What the exercise asks
Go through the entries below and copy each line containing the word "panel".

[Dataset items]
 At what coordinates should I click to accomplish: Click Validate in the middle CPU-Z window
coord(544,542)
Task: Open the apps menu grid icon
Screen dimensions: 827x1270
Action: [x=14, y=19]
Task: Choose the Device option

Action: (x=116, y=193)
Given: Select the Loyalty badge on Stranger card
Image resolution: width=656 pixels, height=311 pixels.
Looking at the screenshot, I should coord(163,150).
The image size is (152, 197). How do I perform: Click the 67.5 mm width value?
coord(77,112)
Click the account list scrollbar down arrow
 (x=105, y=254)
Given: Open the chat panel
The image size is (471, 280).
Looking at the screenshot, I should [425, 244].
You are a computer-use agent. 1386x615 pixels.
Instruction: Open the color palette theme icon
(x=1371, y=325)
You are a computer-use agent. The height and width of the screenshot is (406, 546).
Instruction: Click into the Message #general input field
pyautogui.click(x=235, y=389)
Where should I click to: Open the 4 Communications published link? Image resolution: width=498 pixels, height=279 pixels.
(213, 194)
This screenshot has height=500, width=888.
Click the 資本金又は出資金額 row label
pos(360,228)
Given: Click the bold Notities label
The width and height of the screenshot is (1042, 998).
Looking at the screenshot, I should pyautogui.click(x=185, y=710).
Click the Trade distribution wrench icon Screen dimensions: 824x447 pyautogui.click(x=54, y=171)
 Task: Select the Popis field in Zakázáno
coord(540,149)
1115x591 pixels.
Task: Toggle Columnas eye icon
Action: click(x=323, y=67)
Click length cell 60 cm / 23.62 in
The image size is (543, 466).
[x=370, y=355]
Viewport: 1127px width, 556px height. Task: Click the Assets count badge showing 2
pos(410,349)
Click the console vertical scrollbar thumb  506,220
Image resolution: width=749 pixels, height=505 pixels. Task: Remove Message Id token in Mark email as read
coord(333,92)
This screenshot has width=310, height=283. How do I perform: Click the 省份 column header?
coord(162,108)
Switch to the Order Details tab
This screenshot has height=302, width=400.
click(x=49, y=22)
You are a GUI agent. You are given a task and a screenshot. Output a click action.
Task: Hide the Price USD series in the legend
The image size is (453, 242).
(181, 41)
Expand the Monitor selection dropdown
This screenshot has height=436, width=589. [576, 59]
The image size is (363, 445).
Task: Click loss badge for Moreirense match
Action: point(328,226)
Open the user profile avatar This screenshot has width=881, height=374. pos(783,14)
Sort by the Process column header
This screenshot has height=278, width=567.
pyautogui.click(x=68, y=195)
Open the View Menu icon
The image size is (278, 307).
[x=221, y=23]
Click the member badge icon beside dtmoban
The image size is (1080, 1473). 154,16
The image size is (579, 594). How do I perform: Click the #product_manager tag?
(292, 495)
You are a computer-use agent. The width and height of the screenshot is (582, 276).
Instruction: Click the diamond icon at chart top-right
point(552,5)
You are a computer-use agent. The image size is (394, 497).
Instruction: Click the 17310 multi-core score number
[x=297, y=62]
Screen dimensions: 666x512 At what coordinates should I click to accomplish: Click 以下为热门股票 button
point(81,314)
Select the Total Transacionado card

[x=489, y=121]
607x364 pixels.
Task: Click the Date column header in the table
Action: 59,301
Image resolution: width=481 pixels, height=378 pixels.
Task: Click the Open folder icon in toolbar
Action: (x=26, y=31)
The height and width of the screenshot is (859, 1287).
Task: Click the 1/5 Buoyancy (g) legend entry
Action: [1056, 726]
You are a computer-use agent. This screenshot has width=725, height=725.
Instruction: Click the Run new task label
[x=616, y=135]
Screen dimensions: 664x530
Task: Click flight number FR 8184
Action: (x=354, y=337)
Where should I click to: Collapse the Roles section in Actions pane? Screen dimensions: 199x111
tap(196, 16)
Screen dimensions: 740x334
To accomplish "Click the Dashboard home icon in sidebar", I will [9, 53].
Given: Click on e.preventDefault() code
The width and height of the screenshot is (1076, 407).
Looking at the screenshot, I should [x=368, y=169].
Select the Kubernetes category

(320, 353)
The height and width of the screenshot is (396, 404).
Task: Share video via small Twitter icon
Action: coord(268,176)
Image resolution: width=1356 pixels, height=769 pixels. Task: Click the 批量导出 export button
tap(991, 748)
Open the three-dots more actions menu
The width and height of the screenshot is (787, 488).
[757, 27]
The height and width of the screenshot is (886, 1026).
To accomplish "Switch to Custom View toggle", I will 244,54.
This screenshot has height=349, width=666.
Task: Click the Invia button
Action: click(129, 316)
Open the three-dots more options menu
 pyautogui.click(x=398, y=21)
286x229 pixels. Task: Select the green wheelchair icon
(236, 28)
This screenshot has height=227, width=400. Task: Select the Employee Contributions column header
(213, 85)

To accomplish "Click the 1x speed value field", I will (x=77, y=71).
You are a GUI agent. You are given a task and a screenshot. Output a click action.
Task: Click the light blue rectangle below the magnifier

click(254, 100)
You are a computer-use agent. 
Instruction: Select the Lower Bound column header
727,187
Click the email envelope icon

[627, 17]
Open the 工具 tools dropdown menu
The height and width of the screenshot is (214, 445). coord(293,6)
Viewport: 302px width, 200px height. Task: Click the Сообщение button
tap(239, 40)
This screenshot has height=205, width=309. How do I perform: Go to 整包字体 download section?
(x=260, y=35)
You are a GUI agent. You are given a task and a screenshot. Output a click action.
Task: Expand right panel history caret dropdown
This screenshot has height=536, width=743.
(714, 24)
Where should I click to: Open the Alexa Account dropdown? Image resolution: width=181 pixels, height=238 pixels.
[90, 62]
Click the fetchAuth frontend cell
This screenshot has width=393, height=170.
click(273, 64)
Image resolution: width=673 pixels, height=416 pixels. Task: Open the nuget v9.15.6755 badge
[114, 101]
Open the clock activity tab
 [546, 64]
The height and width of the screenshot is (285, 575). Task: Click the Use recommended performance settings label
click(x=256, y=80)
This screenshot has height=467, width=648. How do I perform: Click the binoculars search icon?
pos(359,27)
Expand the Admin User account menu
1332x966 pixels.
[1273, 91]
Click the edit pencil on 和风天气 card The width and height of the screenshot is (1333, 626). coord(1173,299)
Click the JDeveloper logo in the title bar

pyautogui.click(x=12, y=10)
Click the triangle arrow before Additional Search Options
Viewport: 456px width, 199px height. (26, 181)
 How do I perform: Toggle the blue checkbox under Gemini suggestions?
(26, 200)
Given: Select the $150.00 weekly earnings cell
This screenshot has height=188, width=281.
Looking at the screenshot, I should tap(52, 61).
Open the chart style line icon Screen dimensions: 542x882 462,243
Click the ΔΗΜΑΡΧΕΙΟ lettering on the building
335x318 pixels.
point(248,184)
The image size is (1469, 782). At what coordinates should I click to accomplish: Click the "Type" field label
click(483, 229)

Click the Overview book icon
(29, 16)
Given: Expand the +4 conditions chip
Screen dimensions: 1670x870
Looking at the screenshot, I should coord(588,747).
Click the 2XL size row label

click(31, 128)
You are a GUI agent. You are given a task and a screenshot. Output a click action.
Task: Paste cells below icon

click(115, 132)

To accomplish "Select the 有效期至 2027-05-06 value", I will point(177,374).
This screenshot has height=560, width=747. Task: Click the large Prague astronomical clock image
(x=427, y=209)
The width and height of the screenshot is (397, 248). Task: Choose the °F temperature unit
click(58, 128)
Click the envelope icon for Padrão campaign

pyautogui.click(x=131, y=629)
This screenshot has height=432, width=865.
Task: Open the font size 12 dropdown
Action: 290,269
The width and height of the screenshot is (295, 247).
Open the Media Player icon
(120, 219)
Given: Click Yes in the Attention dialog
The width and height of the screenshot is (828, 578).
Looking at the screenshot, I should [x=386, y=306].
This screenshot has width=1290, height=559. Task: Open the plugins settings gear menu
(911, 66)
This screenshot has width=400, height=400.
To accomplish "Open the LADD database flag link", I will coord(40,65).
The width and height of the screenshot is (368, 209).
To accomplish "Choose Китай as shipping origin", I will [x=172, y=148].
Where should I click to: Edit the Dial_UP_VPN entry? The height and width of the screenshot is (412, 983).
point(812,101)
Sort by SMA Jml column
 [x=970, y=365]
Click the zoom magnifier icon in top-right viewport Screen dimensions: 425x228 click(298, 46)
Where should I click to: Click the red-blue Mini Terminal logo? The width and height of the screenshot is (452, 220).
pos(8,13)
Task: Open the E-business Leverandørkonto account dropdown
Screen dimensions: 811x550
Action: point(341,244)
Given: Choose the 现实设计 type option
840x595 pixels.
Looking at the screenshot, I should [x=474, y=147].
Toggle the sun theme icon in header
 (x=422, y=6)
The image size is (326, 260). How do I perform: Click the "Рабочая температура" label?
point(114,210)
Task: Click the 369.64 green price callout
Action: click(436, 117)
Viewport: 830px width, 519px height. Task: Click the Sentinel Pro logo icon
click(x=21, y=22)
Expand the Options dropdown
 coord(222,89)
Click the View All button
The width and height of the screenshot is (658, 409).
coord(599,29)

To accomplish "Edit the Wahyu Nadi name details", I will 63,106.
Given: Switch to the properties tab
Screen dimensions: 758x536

Answer box
Given: Open the chat panel
Task: Expand right panel history caret dropdown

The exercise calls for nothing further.